→ Work instructions: Working from the records below, repeat exactly the lines starting at the line that contains "This screenshot has height=776, width=1568." and ending at the line that contains "is (1512, 810).", inclusive.

(Data supplied Opens)

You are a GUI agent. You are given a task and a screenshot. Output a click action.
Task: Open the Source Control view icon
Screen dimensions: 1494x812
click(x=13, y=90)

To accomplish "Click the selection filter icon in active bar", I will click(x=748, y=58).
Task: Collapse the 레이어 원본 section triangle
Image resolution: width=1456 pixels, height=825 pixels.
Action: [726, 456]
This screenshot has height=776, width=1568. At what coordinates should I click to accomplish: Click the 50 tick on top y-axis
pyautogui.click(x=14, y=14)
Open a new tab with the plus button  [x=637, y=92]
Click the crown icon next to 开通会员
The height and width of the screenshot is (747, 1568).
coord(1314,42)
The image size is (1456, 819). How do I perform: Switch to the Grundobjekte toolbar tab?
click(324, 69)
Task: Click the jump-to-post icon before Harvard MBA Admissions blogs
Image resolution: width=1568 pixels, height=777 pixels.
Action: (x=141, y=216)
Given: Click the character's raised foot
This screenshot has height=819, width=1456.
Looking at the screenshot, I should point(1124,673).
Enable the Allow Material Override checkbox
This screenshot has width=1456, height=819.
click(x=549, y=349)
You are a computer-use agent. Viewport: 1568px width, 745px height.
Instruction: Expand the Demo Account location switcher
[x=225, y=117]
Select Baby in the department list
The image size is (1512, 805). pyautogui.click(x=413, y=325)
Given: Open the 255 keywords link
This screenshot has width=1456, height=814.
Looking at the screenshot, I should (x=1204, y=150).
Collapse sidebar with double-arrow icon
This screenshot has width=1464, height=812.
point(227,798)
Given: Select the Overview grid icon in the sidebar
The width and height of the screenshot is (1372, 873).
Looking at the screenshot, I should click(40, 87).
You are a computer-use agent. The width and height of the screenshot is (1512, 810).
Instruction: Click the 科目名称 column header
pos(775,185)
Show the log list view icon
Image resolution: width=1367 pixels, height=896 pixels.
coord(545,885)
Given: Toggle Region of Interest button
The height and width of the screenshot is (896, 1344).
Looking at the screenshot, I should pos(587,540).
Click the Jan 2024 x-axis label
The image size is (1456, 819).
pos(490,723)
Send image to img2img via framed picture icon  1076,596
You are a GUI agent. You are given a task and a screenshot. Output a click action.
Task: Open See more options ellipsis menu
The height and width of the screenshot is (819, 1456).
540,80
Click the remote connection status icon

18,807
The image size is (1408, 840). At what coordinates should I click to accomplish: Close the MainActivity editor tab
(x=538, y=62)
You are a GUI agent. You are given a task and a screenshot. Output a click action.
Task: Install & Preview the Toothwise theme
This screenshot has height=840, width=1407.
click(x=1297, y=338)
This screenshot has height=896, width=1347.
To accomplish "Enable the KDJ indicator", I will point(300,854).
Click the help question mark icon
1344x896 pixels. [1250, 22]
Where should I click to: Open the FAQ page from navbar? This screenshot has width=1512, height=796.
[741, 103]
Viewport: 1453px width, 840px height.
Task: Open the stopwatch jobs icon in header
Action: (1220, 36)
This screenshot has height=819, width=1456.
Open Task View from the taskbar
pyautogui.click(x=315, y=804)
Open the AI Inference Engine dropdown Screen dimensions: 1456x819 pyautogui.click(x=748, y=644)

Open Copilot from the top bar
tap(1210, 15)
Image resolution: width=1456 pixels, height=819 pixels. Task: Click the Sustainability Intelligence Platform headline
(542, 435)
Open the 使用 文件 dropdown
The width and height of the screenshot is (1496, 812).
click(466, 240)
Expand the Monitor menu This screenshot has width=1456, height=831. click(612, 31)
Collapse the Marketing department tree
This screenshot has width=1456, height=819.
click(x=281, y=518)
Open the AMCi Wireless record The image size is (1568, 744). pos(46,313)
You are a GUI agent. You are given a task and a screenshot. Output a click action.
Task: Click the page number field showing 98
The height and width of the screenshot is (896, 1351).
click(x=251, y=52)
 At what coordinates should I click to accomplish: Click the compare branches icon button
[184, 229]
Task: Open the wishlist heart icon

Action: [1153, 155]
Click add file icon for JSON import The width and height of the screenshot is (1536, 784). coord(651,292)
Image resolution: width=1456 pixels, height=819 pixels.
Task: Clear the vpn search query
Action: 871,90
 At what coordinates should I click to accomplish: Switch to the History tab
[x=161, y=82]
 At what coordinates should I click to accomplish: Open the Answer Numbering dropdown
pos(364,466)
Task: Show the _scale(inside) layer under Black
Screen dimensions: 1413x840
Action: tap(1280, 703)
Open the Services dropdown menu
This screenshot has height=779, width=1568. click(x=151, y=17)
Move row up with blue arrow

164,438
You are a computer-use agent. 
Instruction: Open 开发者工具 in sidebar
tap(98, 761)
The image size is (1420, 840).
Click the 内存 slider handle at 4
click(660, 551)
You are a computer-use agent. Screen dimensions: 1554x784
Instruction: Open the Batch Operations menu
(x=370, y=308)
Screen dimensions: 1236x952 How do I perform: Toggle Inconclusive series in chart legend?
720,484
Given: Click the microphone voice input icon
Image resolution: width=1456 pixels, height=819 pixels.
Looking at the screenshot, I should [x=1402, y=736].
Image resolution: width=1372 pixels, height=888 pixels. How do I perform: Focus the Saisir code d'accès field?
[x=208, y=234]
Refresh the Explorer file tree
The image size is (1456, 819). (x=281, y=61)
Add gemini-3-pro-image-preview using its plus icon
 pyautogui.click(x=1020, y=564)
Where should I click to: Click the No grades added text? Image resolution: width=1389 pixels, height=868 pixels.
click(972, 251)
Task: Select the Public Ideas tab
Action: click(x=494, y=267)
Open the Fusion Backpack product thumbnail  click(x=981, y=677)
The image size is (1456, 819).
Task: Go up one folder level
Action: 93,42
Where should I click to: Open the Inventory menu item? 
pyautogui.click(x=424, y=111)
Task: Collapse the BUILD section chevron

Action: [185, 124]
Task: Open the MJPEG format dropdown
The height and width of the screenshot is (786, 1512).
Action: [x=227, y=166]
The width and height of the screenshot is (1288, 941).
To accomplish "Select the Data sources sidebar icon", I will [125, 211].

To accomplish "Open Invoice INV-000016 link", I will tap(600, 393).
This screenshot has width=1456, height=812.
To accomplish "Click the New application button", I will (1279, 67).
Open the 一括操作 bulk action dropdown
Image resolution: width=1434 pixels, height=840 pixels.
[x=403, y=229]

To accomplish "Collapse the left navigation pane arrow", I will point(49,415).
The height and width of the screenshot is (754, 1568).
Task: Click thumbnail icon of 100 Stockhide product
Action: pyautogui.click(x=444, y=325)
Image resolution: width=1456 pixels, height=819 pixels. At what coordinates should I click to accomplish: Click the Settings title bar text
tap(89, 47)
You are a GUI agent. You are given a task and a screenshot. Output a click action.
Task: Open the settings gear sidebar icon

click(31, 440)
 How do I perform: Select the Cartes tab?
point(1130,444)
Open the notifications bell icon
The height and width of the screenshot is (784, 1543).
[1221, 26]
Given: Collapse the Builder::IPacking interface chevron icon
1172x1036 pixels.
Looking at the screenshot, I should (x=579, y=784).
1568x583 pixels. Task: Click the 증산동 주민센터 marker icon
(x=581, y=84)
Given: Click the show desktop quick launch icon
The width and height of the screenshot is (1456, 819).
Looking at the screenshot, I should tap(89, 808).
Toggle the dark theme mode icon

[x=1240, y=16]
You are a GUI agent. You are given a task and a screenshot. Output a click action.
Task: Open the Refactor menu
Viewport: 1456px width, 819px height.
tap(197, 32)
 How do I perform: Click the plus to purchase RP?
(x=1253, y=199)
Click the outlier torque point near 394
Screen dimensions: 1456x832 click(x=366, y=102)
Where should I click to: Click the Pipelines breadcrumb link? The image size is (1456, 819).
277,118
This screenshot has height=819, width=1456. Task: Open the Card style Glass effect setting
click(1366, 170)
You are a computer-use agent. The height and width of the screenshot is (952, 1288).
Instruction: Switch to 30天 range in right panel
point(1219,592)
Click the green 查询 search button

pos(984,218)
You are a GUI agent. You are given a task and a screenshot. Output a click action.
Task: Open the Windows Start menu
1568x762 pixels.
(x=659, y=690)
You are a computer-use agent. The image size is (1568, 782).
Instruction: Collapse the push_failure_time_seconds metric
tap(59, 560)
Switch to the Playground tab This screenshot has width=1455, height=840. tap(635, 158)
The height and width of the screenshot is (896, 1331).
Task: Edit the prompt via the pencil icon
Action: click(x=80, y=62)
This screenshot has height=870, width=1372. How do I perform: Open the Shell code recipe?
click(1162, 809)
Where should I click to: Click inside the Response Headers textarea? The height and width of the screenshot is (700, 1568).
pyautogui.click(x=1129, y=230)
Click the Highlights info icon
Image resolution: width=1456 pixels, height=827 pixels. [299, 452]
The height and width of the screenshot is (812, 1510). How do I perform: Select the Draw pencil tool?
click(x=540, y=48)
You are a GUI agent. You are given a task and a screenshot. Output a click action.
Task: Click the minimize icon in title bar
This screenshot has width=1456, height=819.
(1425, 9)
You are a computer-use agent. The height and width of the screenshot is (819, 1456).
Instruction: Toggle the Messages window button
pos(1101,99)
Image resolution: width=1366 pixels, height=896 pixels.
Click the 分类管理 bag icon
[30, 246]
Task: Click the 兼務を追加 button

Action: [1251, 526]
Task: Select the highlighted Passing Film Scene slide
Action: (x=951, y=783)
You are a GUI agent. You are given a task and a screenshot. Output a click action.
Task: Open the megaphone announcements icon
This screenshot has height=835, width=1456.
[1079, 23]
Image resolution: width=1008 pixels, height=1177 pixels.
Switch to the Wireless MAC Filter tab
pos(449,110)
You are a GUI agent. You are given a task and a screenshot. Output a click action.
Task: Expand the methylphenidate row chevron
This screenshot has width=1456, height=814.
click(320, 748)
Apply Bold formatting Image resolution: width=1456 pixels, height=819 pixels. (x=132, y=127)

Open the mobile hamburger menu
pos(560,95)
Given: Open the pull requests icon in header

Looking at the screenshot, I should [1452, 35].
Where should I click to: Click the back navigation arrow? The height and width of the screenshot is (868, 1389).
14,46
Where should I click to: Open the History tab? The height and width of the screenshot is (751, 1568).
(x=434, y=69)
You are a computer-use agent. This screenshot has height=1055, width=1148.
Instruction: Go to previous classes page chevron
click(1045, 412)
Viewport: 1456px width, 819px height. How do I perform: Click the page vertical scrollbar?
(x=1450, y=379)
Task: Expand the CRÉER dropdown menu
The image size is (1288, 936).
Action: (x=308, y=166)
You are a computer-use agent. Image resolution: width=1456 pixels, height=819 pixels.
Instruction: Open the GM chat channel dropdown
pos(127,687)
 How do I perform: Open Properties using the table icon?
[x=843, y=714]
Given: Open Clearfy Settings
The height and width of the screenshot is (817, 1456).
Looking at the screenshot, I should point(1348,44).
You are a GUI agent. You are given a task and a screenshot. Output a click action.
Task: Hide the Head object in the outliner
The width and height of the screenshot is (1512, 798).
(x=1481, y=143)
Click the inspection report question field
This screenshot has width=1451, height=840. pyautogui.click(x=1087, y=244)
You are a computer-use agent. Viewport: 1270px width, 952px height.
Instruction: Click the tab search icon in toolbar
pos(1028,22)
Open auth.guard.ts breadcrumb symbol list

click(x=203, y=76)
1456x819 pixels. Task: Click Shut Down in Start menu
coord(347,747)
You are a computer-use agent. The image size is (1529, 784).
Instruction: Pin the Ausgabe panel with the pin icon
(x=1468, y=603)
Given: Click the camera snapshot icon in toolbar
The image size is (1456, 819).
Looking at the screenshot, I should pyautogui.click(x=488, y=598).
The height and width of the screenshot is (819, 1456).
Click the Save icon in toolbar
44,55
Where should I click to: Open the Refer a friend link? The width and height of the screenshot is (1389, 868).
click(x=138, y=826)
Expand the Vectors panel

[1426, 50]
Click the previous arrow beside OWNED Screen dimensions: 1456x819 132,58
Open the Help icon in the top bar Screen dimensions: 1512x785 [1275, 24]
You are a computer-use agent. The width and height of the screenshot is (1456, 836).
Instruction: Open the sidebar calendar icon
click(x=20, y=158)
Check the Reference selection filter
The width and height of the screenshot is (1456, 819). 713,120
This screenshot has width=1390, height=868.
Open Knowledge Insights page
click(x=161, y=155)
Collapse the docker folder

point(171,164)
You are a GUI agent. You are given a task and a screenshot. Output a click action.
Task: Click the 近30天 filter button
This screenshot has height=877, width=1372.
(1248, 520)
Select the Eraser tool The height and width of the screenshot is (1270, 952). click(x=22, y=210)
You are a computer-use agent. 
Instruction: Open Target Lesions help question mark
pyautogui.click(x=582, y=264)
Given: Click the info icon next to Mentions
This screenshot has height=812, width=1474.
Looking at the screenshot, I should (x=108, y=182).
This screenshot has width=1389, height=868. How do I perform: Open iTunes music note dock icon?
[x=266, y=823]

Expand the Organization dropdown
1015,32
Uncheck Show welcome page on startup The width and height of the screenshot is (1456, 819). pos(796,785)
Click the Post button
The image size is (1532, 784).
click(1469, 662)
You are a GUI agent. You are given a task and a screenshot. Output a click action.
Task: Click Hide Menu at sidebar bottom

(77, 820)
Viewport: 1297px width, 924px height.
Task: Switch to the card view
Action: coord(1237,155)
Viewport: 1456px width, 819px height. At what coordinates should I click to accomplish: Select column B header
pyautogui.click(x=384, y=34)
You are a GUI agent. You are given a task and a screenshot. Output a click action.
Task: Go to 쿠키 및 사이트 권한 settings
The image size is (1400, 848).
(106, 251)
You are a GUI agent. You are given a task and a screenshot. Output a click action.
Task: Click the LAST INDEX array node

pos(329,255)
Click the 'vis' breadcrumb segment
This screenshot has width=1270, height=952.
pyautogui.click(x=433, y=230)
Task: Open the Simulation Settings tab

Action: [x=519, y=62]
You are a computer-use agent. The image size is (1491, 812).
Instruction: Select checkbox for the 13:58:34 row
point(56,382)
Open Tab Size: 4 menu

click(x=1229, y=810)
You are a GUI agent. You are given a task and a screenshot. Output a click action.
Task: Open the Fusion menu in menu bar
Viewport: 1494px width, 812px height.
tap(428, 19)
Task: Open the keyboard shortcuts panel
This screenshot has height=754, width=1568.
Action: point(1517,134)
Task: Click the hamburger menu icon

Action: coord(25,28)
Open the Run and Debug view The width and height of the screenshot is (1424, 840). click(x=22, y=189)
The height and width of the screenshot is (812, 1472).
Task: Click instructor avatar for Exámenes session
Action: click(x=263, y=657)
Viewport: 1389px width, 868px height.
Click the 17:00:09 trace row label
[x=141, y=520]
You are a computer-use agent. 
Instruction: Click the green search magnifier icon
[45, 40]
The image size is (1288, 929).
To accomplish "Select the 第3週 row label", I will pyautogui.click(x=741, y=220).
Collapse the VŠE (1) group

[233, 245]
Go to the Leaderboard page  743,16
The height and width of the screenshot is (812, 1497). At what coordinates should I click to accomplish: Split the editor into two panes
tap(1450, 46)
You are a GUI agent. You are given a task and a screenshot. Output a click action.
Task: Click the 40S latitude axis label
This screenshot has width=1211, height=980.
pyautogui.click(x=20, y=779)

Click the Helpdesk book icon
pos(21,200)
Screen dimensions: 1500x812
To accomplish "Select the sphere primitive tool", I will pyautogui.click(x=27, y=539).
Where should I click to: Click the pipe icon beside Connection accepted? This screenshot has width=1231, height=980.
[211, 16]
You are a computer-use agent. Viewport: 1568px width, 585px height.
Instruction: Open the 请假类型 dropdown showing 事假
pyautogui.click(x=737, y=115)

(Data supplied Closes)

→ Reply:
This screenshot has height=776, width=1568. At what coordinates should I click to accomplish: Click the 50 tick on top y-axis
pyautogui.click(x=14, y=14)
Open a new tab with the plus button  [x=637, y=92]
Click the crown icon next to 开通会员
The height and width of the screenshot is (747, 1568).
coord(1314,42)
The image size is (1456, 819). How do I perform: Switch to the Grundobjekte toolbar tab?
click(324, 69)
Task: Click the jump-to-post icon before Harvard MBA Admissions blogs
Image resolution: width=1568 pixels, height=777 pixels.
Action: (x=141, y=216)
Given: Click the character's raised foot
This screenshot has height=819, width=1456.
Looking at the screenshot, I should point(1124,673).
Enable the Allow Material Override checkbox
This screenshot has width=1456, height=819.
click(x=549, y=349)
You are a computer-use agent. Viewport: 1568px width, 745px height.
Instruction: Expand the Demo Account location switcher
[x=225, y=117]
Select Baby in the department list
The image size is (1512, 805). pyautogui.click(x=413, y=325)
Given: Open the 255 keywords link
This screenshot has width=1456, height=814.
Looking at the screenshot, I should (x=1204, y=150).
Collapse sidebar with double-arrow icon
This screenshot has width=1464, height=812.
point(227,798)
Given: Select the Overview grid icon in the sidebar
The width and height of the screenshot is (1372, 873).
Looking at the screenshot, I should click(40, 87).
You are a computer-use agent. The width and height of the screenshot is (1512, 810).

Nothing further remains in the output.